### PROBLEM STATEMENT
Please restate, word for word, the lines below that begin at the one with "silicones (34, 906)" and end at the one with "[Search] (44, 70)". Leave out all other lines.

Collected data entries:
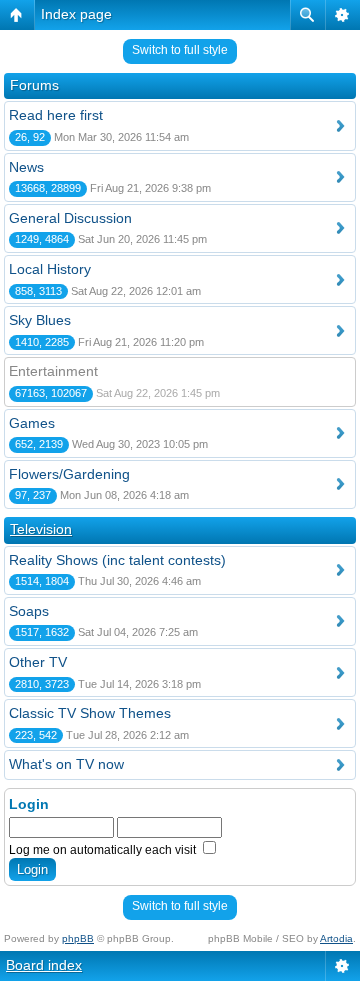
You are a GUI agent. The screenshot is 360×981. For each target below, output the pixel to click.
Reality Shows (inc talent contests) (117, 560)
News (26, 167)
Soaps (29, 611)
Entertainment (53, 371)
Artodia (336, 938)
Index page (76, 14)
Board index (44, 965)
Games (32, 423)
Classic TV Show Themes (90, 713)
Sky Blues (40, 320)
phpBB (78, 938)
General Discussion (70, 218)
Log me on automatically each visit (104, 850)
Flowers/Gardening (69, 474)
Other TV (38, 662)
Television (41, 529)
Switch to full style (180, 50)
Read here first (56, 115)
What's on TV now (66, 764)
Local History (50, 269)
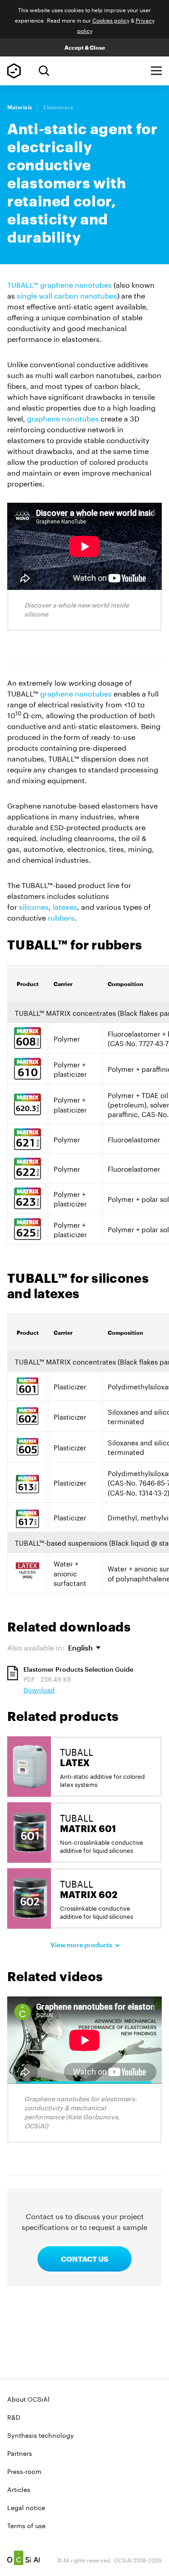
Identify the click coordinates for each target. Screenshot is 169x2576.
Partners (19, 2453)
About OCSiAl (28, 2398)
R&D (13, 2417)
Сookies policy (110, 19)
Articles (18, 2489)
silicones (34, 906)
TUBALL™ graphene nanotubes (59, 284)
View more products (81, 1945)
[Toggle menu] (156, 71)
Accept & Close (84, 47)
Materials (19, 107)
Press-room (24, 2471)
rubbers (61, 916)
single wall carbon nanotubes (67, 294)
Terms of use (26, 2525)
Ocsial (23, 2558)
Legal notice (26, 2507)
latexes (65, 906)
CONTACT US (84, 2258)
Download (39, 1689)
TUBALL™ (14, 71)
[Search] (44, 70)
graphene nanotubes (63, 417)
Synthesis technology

...

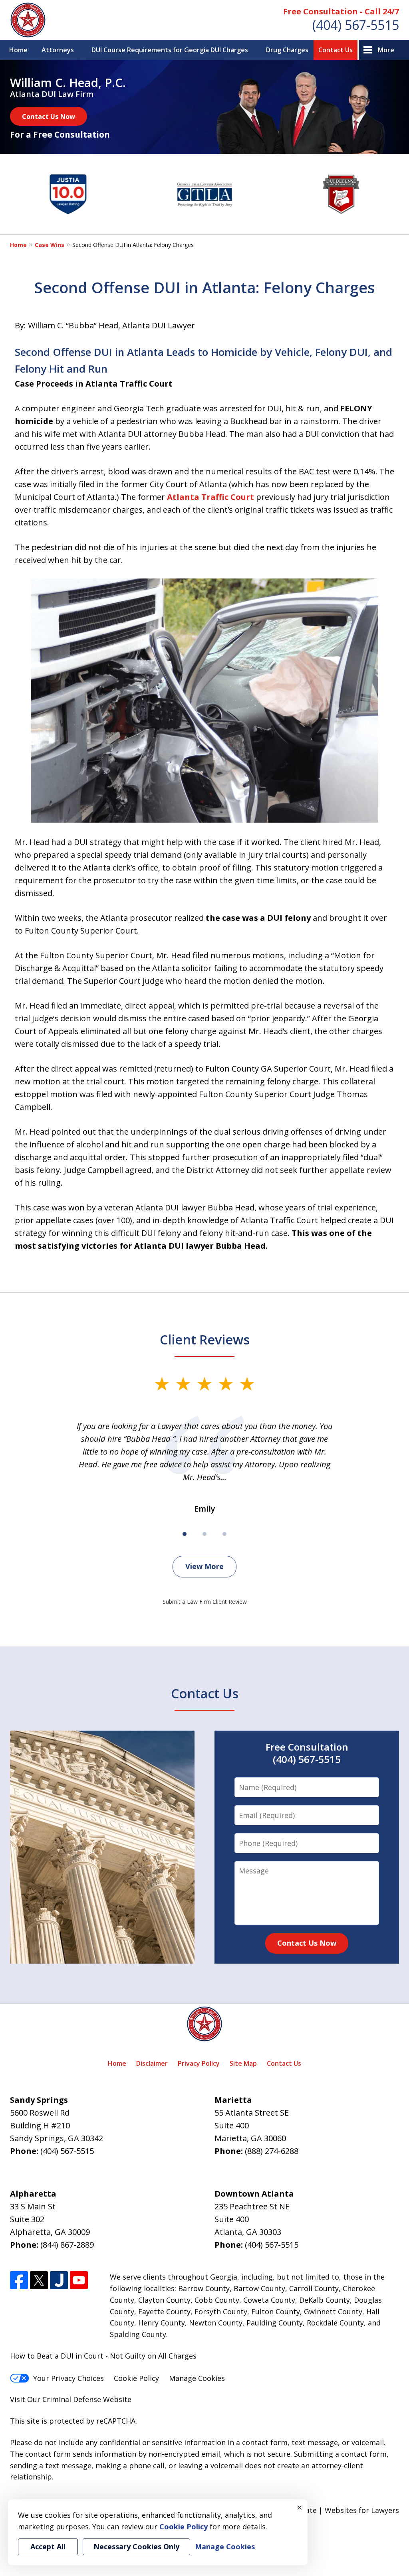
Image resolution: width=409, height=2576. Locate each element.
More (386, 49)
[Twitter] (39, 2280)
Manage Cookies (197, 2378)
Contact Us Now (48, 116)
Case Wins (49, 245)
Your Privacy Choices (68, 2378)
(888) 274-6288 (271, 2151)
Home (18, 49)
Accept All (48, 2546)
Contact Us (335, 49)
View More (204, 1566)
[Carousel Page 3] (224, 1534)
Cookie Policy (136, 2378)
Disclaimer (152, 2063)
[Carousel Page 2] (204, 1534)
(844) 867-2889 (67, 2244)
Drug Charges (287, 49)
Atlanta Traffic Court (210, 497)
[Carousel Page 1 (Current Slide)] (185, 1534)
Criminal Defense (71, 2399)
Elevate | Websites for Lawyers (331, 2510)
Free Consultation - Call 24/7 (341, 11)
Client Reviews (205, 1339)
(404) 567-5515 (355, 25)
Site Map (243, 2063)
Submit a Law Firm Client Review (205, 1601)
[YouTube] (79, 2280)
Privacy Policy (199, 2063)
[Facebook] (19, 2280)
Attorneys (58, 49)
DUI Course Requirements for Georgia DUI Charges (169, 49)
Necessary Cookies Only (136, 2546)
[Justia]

### RESPONSE
silicones (34, 906)
TUBALL™ graphene nanotubes (59, 284)
View more products (81, 1945)
[Toggle menu] (156, 71)
Accept & Close (84, 47)
Materials (19, 107)
Press-room (24, 2471)
rubbers (61, 916)
single wall carbon nanotubes (67, 294)
Terms of use (26, 2525)
Ocsial (23, 2558)
Legal notice (26, 2507)
latexes (65, 906)
CONTACT US (84, 2258)
Download (39, 1689)
TUBALL™ (14, 71)
[Search] (44, 70)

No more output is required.